## Source data

Segment Open

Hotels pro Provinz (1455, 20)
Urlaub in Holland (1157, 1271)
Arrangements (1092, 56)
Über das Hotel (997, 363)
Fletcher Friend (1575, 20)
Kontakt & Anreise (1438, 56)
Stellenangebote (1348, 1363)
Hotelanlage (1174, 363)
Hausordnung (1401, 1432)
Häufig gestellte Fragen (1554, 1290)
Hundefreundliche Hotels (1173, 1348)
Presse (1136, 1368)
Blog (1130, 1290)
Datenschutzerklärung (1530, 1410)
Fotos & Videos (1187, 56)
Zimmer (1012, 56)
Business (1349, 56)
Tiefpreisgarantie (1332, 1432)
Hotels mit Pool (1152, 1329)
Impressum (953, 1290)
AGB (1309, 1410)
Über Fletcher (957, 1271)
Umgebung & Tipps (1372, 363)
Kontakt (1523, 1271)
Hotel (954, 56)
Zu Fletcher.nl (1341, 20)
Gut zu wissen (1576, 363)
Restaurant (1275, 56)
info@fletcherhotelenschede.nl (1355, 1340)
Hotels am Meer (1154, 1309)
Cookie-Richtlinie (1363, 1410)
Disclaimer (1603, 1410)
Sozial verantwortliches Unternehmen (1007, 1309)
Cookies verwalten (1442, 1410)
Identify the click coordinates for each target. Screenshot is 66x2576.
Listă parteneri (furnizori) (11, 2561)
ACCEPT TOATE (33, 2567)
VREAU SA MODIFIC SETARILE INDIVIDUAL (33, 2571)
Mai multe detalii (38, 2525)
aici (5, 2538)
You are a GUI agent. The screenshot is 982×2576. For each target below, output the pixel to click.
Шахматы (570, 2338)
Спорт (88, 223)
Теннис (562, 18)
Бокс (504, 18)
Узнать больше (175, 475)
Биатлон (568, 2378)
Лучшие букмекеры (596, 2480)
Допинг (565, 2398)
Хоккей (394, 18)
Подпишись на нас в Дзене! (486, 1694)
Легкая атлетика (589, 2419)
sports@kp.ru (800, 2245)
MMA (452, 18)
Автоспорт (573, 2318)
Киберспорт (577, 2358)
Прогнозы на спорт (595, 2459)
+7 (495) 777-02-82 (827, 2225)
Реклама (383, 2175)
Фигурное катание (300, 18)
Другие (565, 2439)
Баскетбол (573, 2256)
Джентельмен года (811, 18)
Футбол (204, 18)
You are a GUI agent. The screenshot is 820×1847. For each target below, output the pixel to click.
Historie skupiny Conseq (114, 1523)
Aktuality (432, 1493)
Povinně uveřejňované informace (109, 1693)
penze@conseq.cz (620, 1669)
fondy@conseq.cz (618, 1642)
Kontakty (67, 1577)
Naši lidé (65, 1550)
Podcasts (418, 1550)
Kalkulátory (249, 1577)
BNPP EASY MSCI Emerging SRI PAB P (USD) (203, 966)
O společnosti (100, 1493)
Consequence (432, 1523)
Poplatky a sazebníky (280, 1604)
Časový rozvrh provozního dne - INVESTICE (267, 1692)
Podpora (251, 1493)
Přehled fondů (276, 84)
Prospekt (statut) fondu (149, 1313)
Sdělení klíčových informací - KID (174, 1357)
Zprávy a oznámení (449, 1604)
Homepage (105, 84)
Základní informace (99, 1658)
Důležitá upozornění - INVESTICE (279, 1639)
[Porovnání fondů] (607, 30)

Segment Closed

## Prompt
Among the records above, repeat exactly the line with "Datenschutzerklärung (1530, 1410)", the line with "Киберспорт (577, 2358)", and every line in between, and only those.

## Written response
Datenschutzerklärung (1530, 1410)
Fotos & Videos (1187, 56)
Zimmer (1012, 56)
Business (1349, 56)
Tiefpreisgarantie (1332, 1432)
Hotels mit Pool (1152, 1329)
Impressum (953, 1290)
AGB (1309, 1410)
Über Fletcher (957, 1271)
Umgebung & Tipps (1372, 363)
Kontakt (1523, 1271)
Hotel (954, 56)
Zu Fletcher.nl (1341, 20)
Gut zu wissen (1576, 363)
Restaurant (1275, 56)
info@fletcherhotelenschede.nl (1355, 1340)
Hotels am Meer (1154, 1309)
Cookie-Richtlinie (1363, 1410)
Disclaimer (1603, 1410)
Sozial verantwortliches Unternehmen (1007, 1309)
Cookies verwalten (1442, 1410)
Identify the click coordinates for each target. Screenshot is 66x2576.
Listă parteneri (furnizori) (11, 2561)
ACCEPT TOATE (33, 2567)
VREAU SA MODIFIC SETARILE INDIVIDUAL (33, 2571)
Mai multe detalii (38, 2525)
aici (5, 2538)
You are a GUI agent. The screenshot is 982×2576. For each target below, output the pixel to click.
Шахматы (570, 2338)
Спорт (88, 223)
Теннис (562, 18)
Бокс (504, 18)
Узнать больше (175, 475)
Биатлон (568, 2378)
Лучшие букмекеры (596, 2480)
Допинг (565, 2398)
Хоккей (394, 18)
Подпишись на нас в Дзене! (486, 1694)
Легкая атлетика (589, 2419)
sports@kp.ru (800, 2245)
MMA (452, 18)
Автоспорт (573, 2318)
Киберспорт (577, 2358)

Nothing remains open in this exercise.